(Stored records)

------------------------------------------------

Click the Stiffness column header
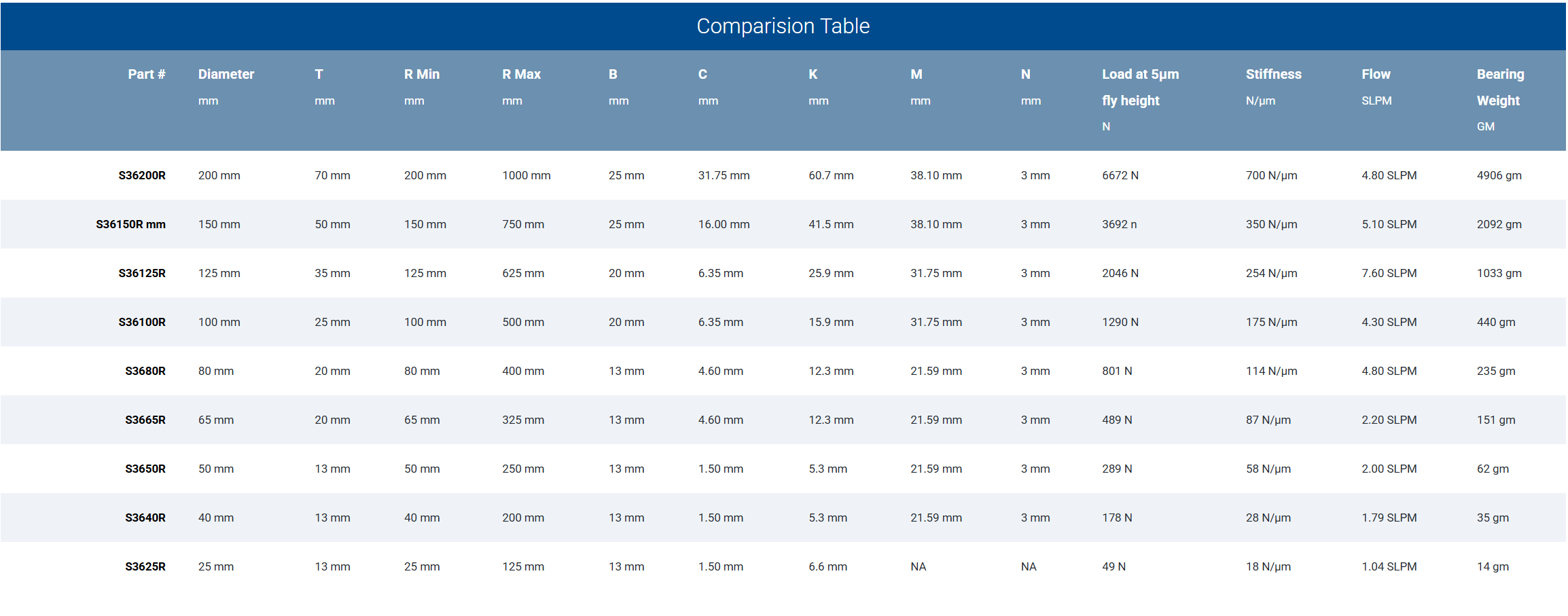The width and height of the screenshot is (1568, 616). tap(1273, 74)
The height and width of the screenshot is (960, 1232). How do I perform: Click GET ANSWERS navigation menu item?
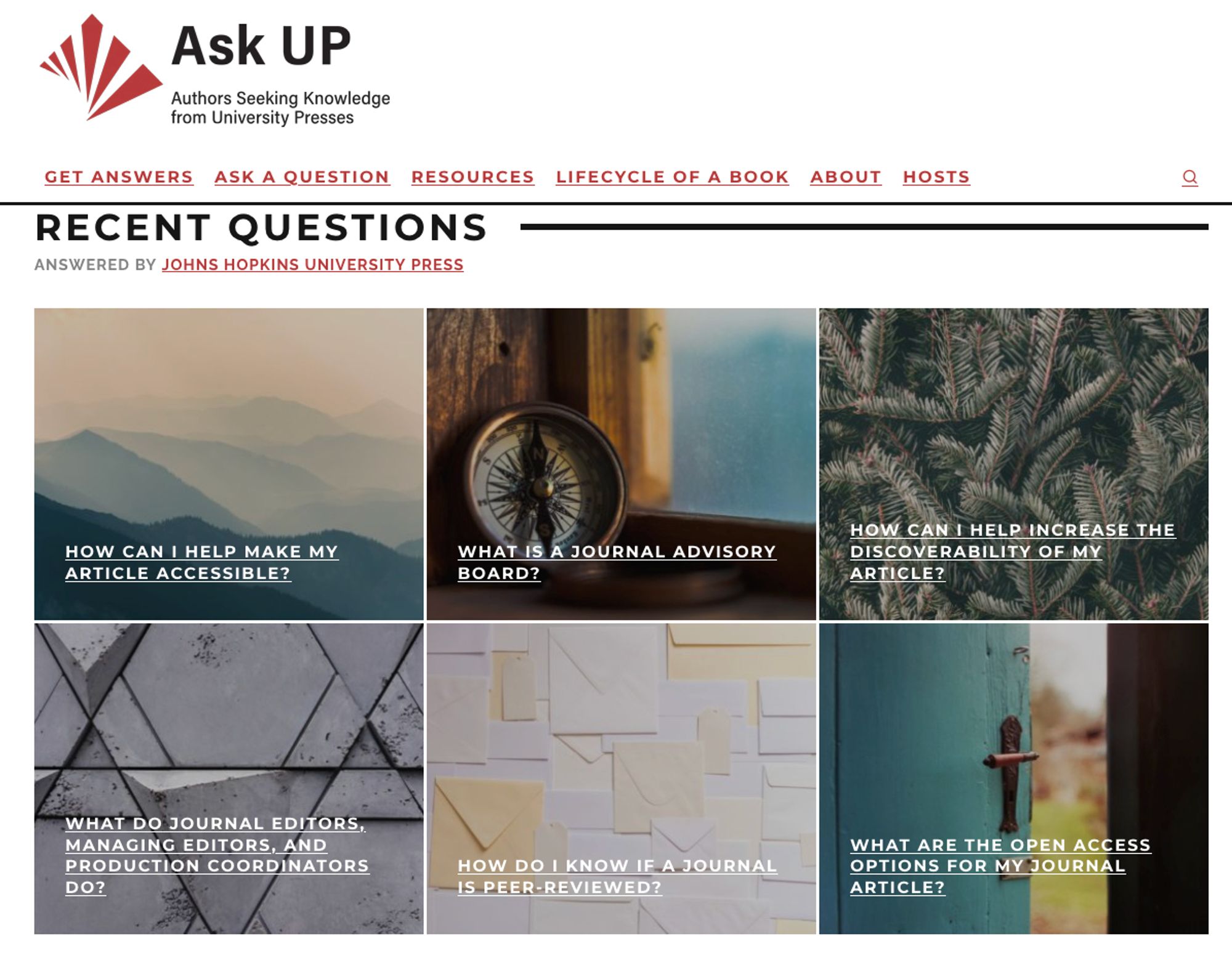[119, 177]
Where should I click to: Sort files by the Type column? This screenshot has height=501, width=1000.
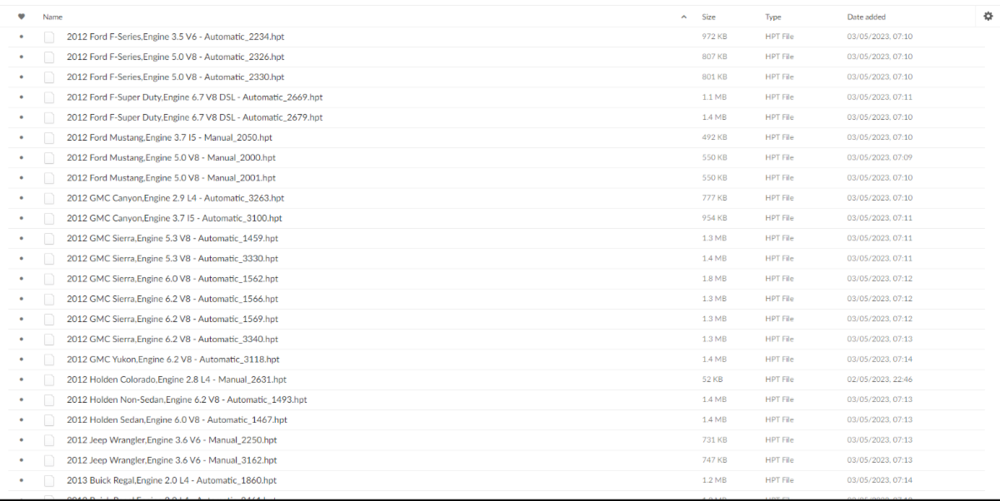point(773,17)
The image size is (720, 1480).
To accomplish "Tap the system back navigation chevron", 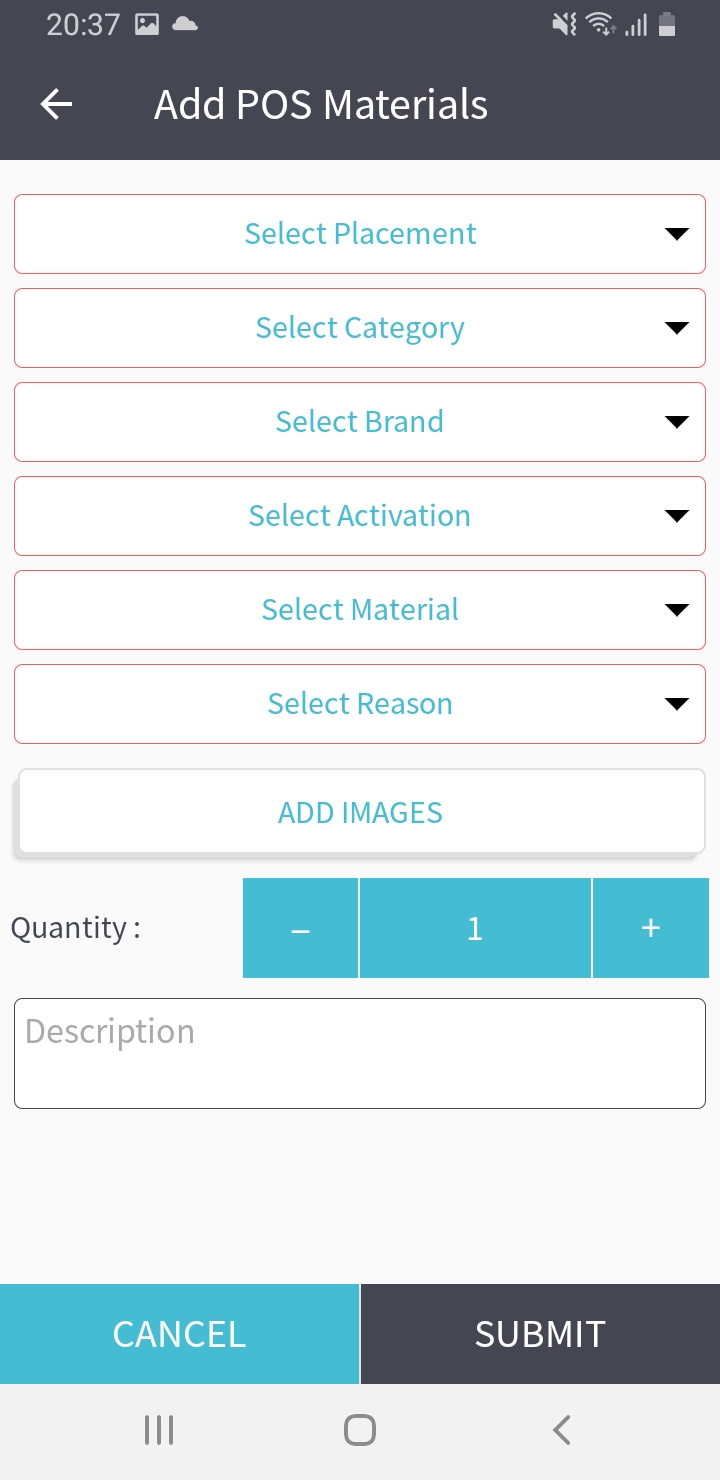I will click(x=562, y=1430).
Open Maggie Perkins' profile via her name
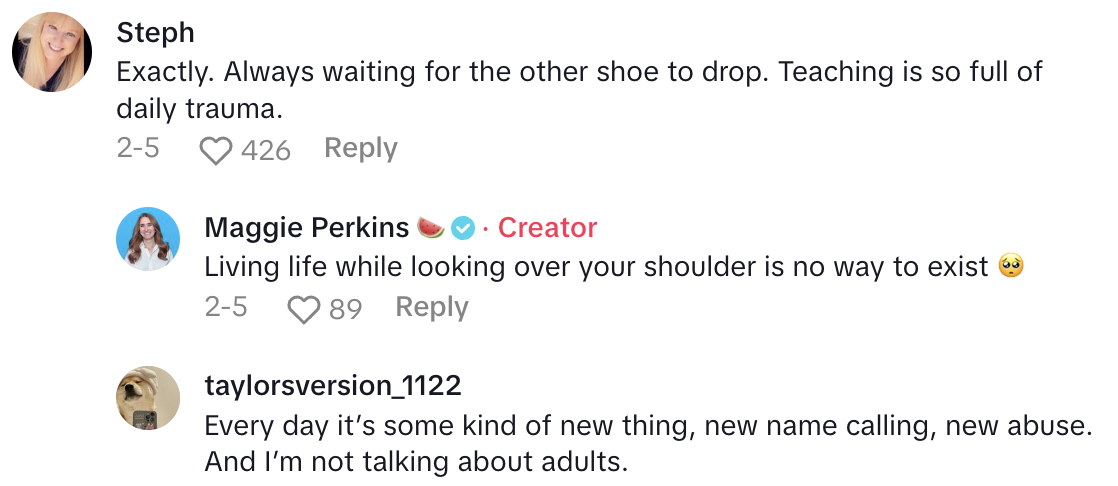This screenshot has width=1118, height=486. pos(307,228)
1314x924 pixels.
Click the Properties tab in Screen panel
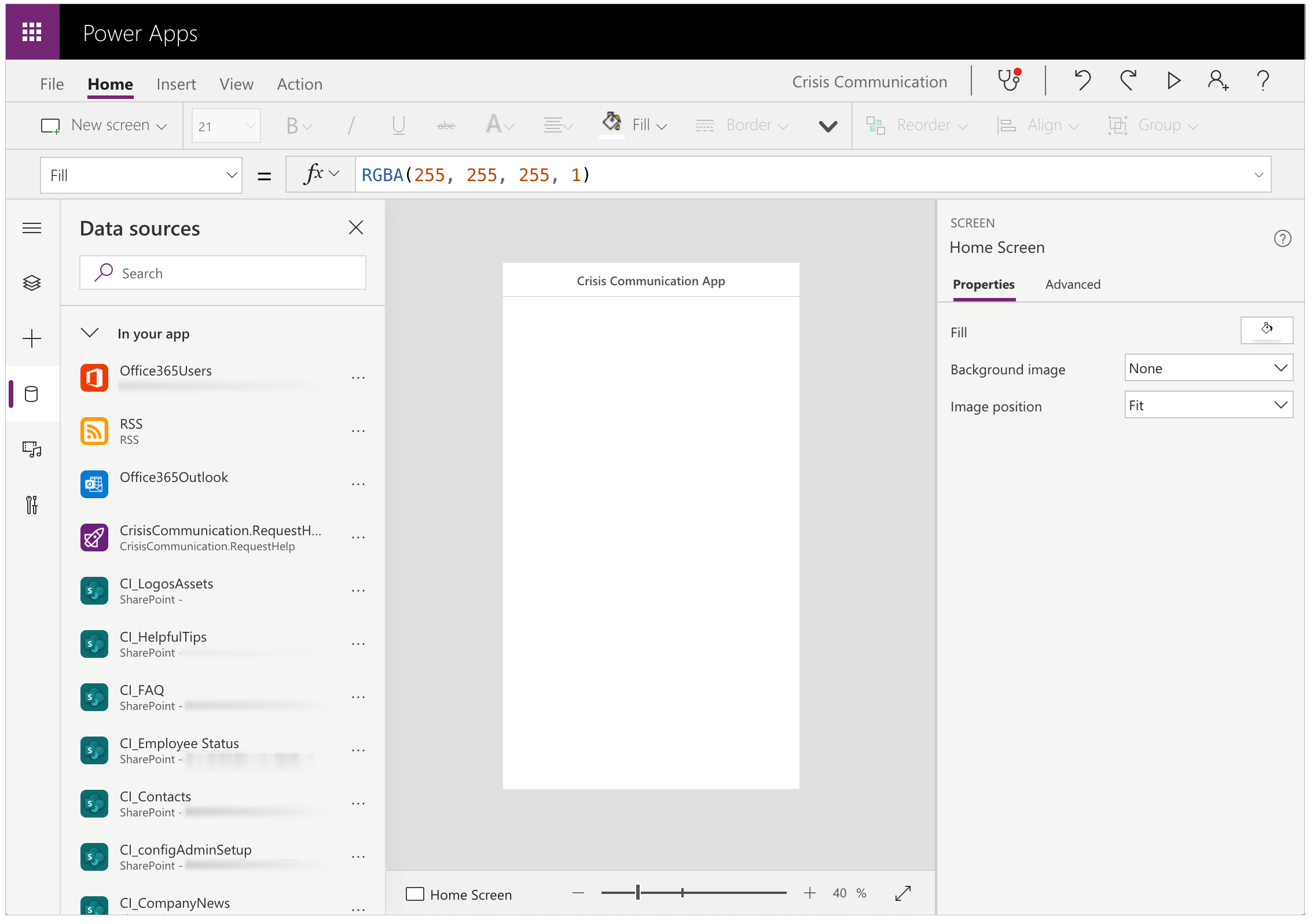point(985,284)
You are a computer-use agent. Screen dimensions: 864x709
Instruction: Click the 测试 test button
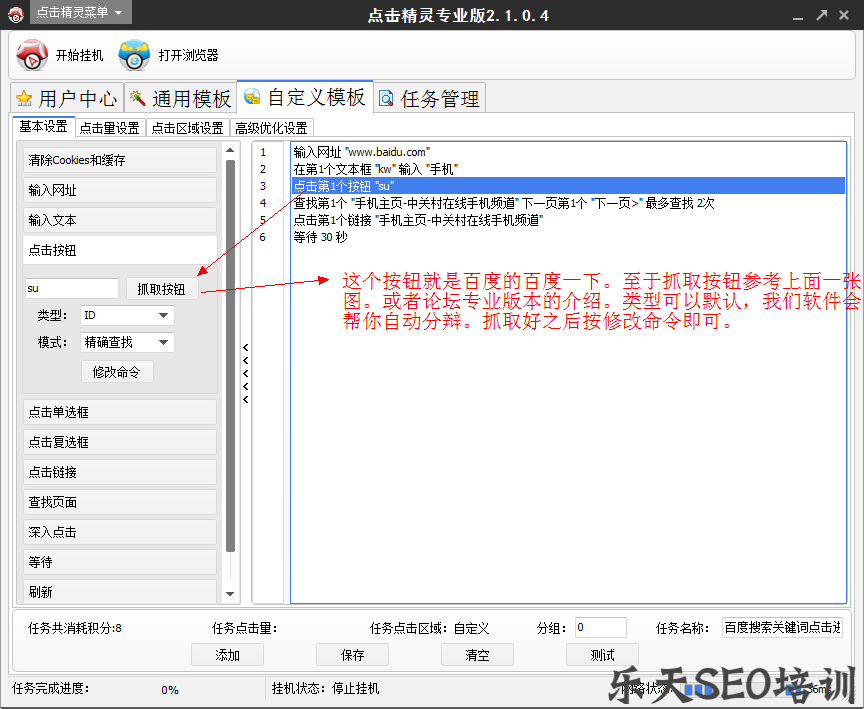602,655
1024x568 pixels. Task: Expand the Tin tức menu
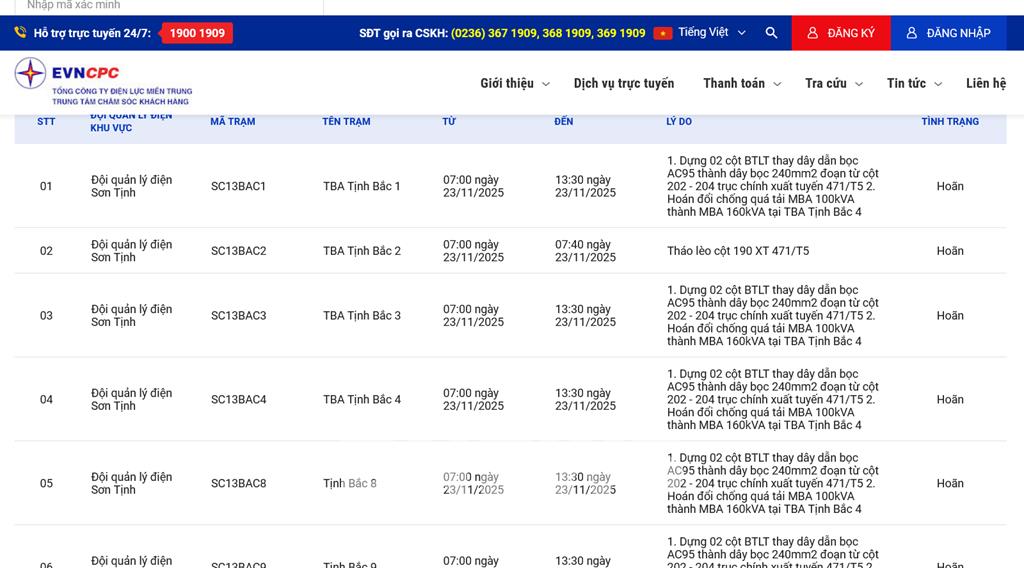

------------------------------------------------

Collect each line above holding the string "pixels".

1314x924 pixels.
1024x568 pixels. Task: Expand the Tin tức menu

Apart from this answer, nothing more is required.